Но, по крайней мере внешне, он смирился и занял позицию, соответствующую требованиям христиан Иерусалима. Согласившись совершить в Храме жертвоприношения, которые завершали бы обряд очищения, и обет не стричь волосы, Павел присоединился по этому поводу к четырем «назореям» и, взяв на себя издержки за них, тем самым предоставил доказательство своего неукоснительного следования ритуалам и своей солидарности с иудеями, соблюдавшими религиозные обряды, а также наглядно подтвердил, что помогает немощным опираться на Закон
[964].Для общественного мнения отношения между иудеями и греками составляли самую актуальную и насущную проблему. Недооценка Закона — вот в чем прямо обвиняли Павла, и не было ли это угрозой Храму и тем самым иудейскому народу? Враг народа, враг Закона, враг Храма
[965]— вот мнение, которое составилось очень скоро, несмотря на то, что он никогда ничего дурного не говорил о Храме в своих писаниях. Но в тот период легко переходили от религии к политике, рассматривая оплошности, допущенные по отношению к святилищу, как преступление против народа. Нараставшее со времен правления Понтия Пилата напряжение между иудейским народом и римскими властями обострило национальные чувства и поощряло экстремистов, вынуждая тем самым консерваторов упрочивать свои позиции.Друзья римлян — Павел не мог отрицать, как, впрочем, многие другие фарисеи
[966], что это действительно было, — оказались в щекотливом положении после ошибок, накопленных правителем Феликсом.
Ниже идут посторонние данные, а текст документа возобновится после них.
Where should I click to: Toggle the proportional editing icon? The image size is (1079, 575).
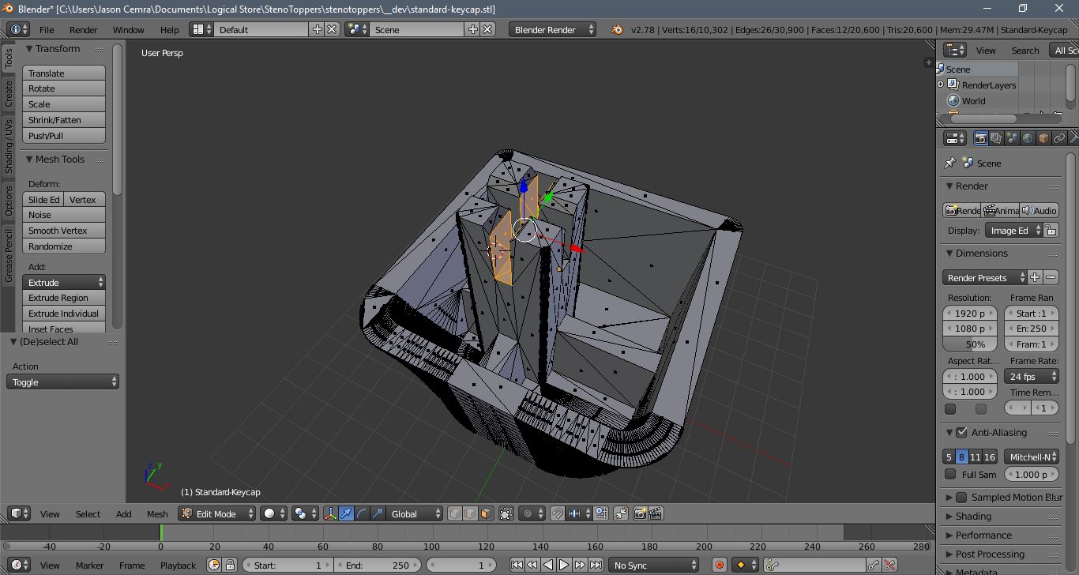pyautogui.click(x=528, y=513)
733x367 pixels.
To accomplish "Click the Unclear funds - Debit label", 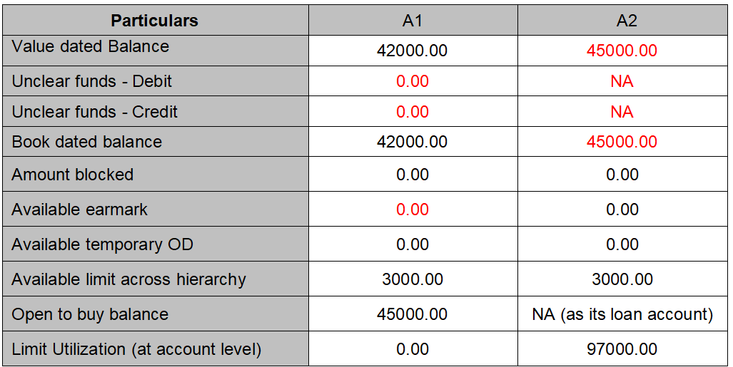I will (92, 81).
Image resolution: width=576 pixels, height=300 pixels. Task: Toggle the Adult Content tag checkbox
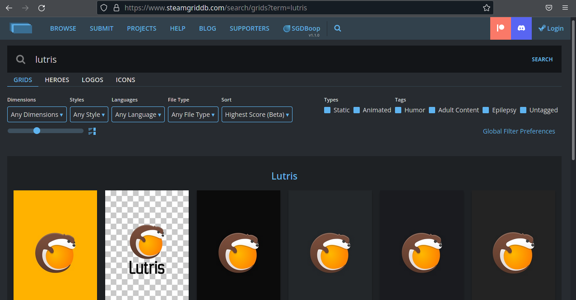[432, 110]
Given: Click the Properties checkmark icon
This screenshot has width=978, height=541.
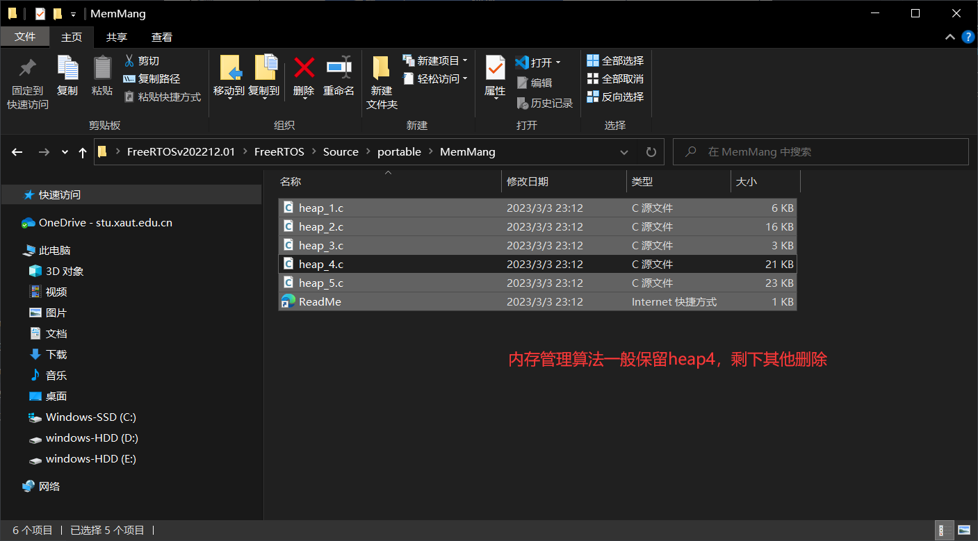Looking at the screenshot, I should [495, 68].
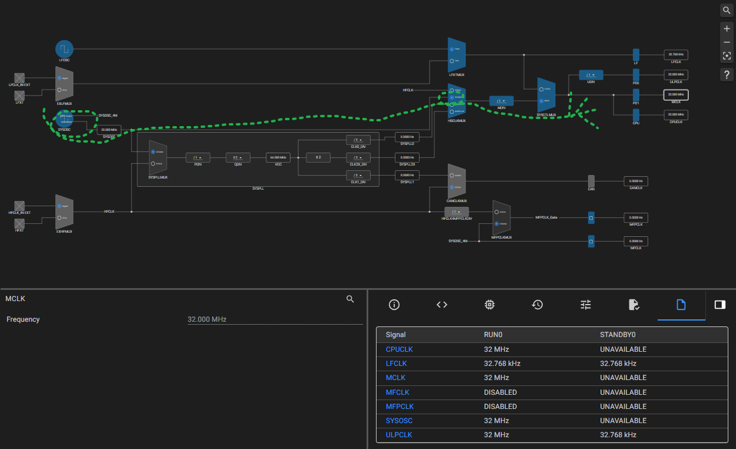Expand the QDIV multiplier dropdown
Image resolution: width=736 pixels, height=449 pixels.
[x=238, y=158]
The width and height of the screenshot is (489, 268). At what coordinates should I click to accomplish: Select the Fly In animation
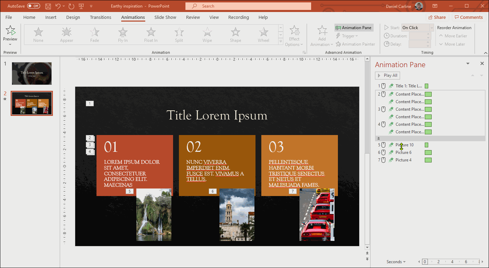[x=123, y=34]
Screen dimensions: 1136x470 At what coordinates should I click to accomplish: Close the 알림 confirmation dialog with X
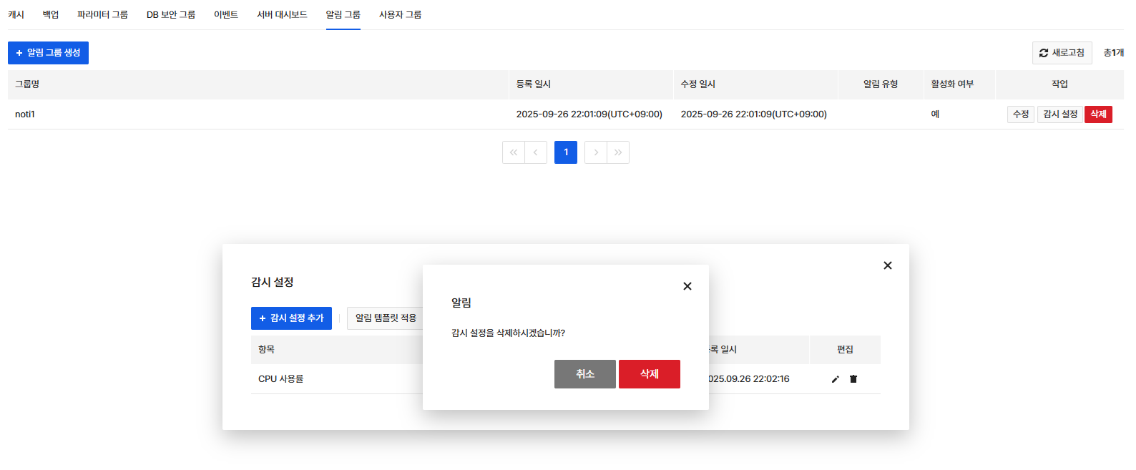687,286
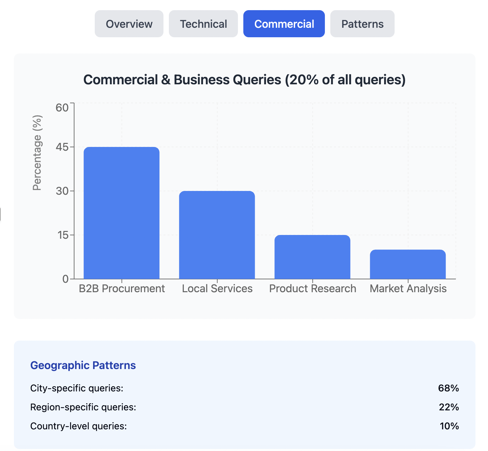
Task: Click the Commercial & Business Queries chart title
Action: click(x=244, y=80)
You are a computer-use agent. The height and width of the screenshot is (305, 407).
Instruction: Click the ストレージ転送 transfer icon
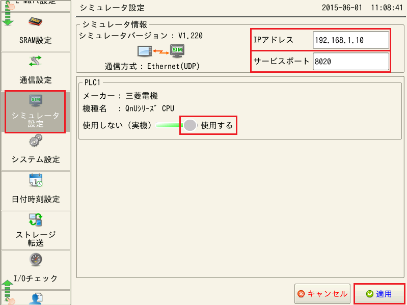(x=35, y=219)
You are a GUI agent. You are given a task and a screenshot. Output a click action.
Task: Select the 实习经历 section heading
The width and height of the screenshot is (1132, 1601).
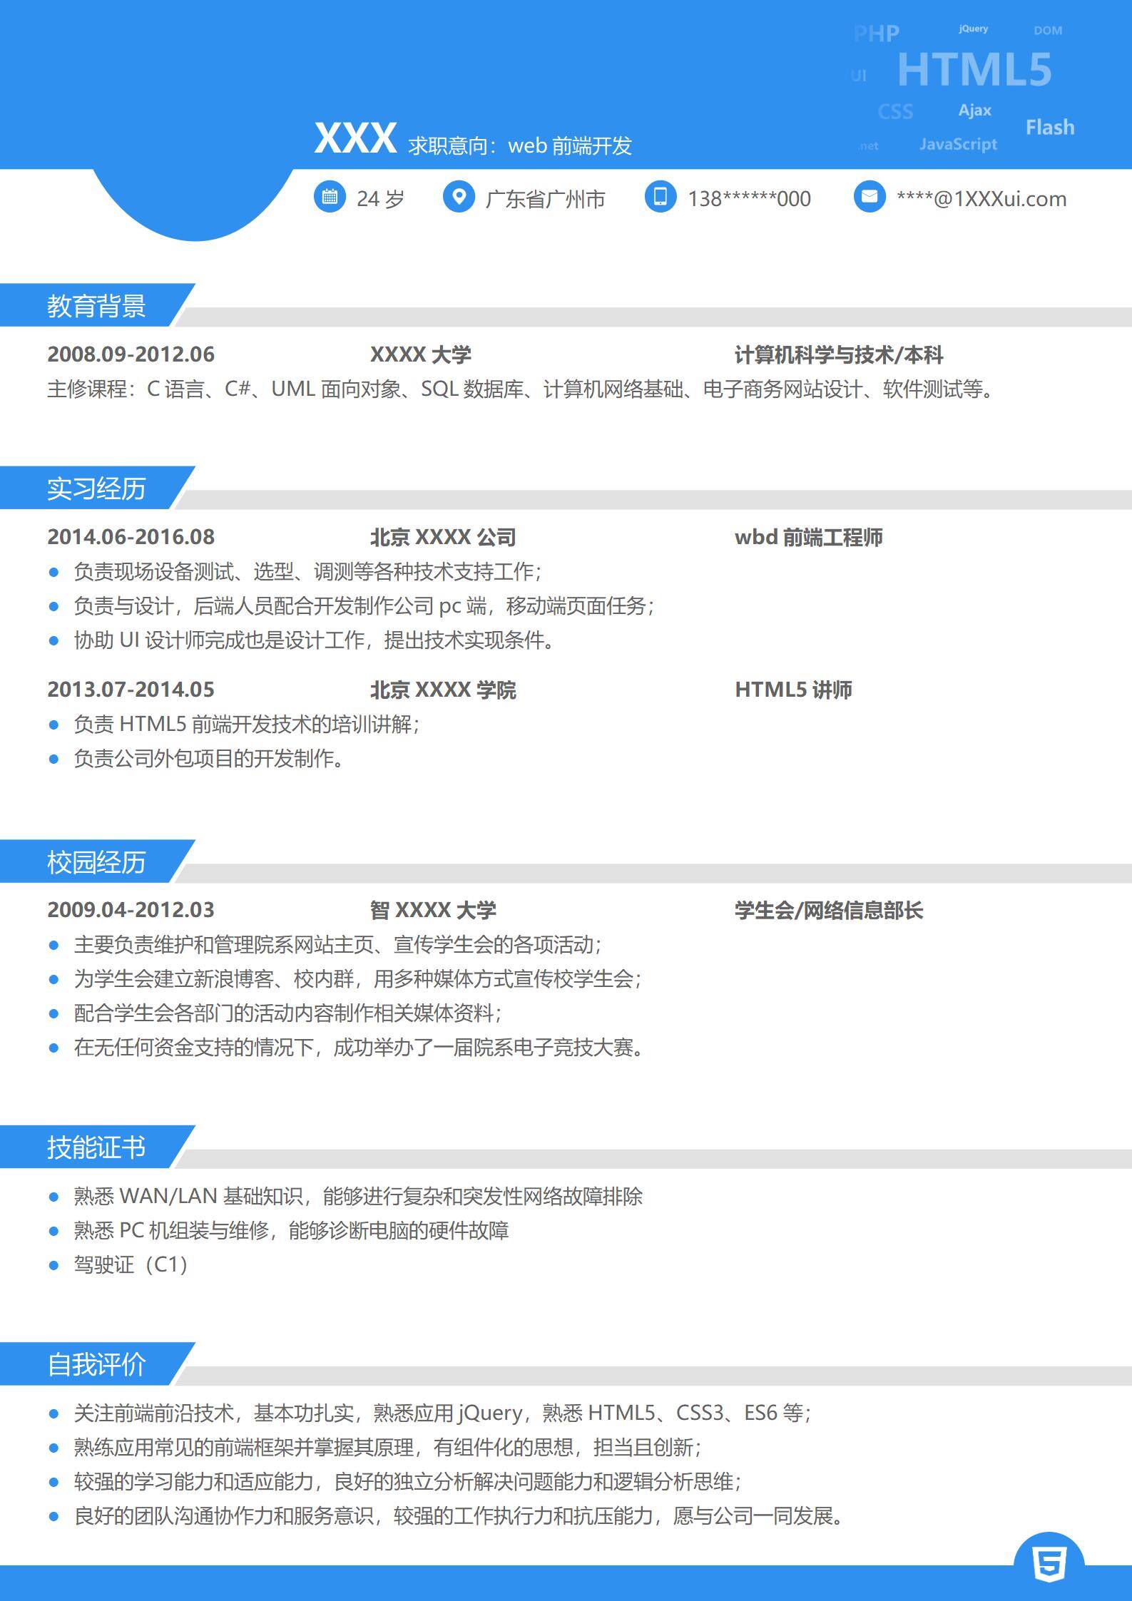coord(96,489)
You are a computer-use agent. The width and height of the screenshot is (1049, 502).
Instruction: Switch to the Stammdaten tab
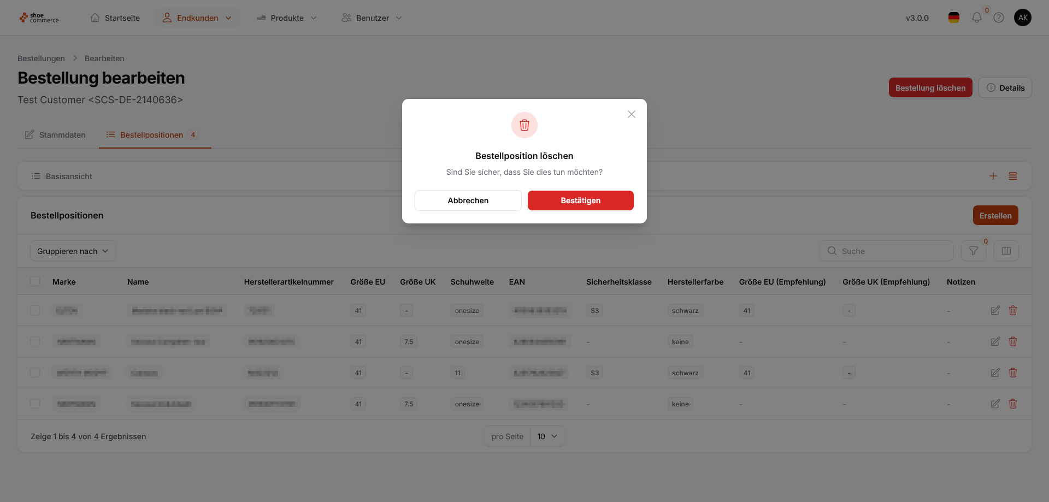[55, 134]
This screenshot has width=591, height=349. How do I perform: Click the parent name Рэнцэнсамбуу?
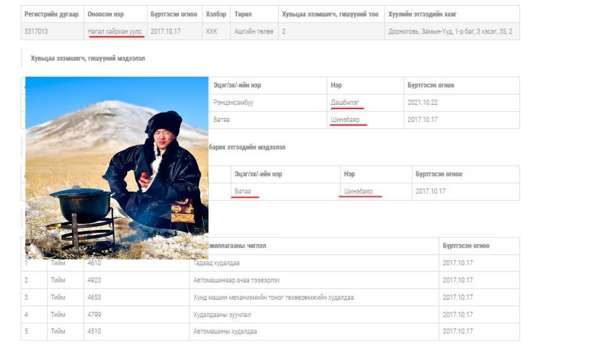click(x=233, y=103)
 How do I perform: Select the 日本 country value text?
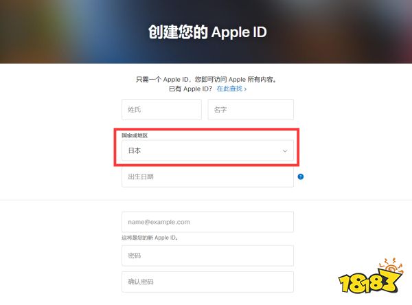135,150
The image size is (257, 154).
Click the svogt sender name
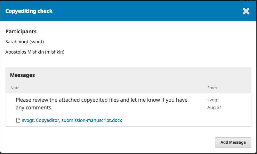[x=213, y=100]
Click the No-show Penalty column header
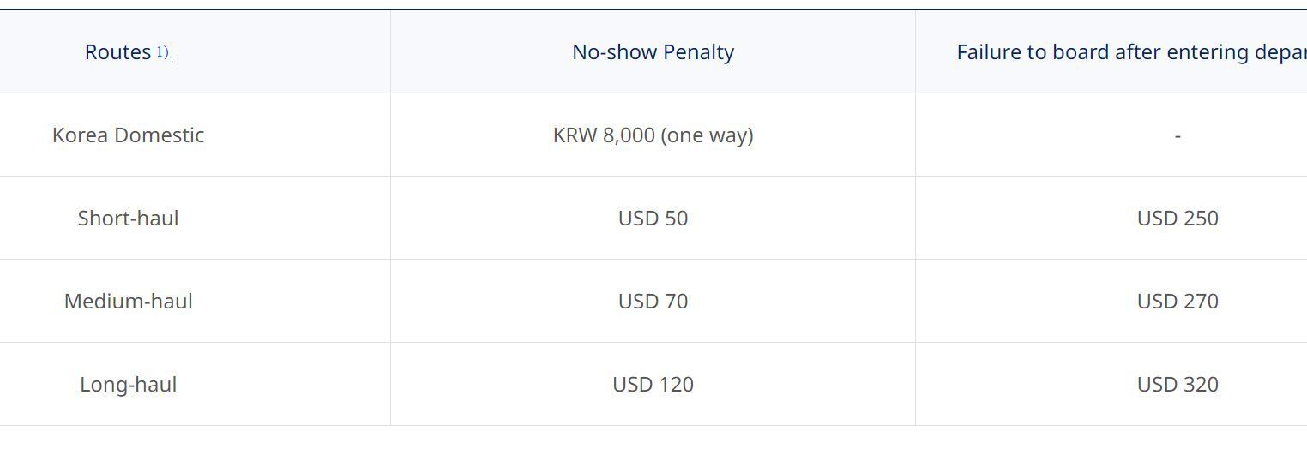This screenshot has height=473, width=1307. [x=653, y=52]
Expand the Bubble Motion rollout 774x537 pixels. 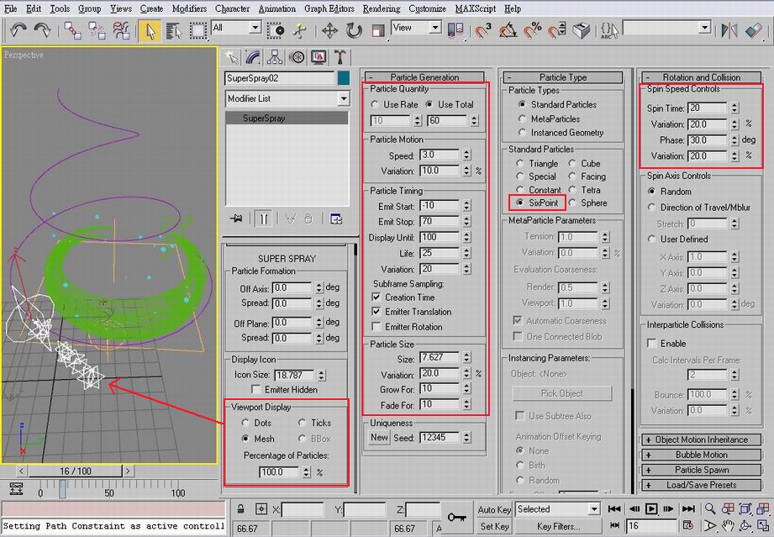point(702,455)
С одной стороны, он вел ожесточенную и слепую борьбу против всех националистических групп и деревенских жителей, подозреваемых в оказании им помощи: так умножалось количество крестов вдоль дорог [967]. С другой — несмотря на легкость, с которой он отправлял войска, он не имел вполне определенной позиции по отношению к иудейским сектам и повстанческим движениям: соотечественники упрекали его в том, что он потерял контроль над ситуацией в Самарии в 52 году, польстившись на прибыль от грабежа, а Иосиф (Флавий) — в том, что он закрыл глаза на убийство первосвященника Ионафана, который стеснял его [968]. Личная жизнь Феликса уже сама по себе была провокацией для набожных иудеев в 54 или 55 году он отнял у мужа, который, как в конце концов выяснилось, был обрезанным прозелитом, принцессу Друзиллу [969]— иудейку; из-за этого недозволенного и скандального, с точки зрения Торы, союза, царь Агриппа держался в стороне от своей сестры и деверя [970]. На Феликса, как и на многих других высокопоставленных представителей римской власти, действовал восточный мираж — все они стремились к царственным союзам, богатству, власти и очарованию оккультизма [971].Обстановка не переставала ухудшаться. 54 год был отмечен устранением группы Елеазара, который уже больше двадцати лет вел партизанскую войну с гор Иудеи. Но этот «разбой», как говорили римляне
[972], не прекратился, националисты вели теперь свою работу, создавая ополчения в сельской местности, которые объединялись для харизматической деятельности. На самом деле мессианские похождения следовали одно за другим, без конца, уже десятилетия, похождения египетского иудея, этакого нового Моисея, который хотел собрать народ в пустыне, чтобы дождаться здесь освобождения Иерусалима, возможно, будет последним в этом списке. Националисты нашли альтернативу усилению репрессий: не желая вести войну в деревнях, они принесли свою ярость в самое сердце города — на паперть Храма.Терроризм зародился при правлении Феликса: людей убивали среди белого дня, в самом центре города. На народных собраниях, особенно в местах паломничества, террористы смешивались с толпой, пряча под одеждой небольшие кинжалы; избирали жертву и убивали внезапным ударом, оставалось только поддаться всеобщему волнению, чтобы дезориентировать стражей порядка в их поисках. Эти террористы ничем не были похожи на бандитов: их внешний вид внушал доверие, а некоторые из них были даже родственниками фарисеев. Римляне называли их «палачи» («sicairas») — словом, которое произошло от латинского названия небольшого кинжала, которыми они убивали свои жертвы
[973].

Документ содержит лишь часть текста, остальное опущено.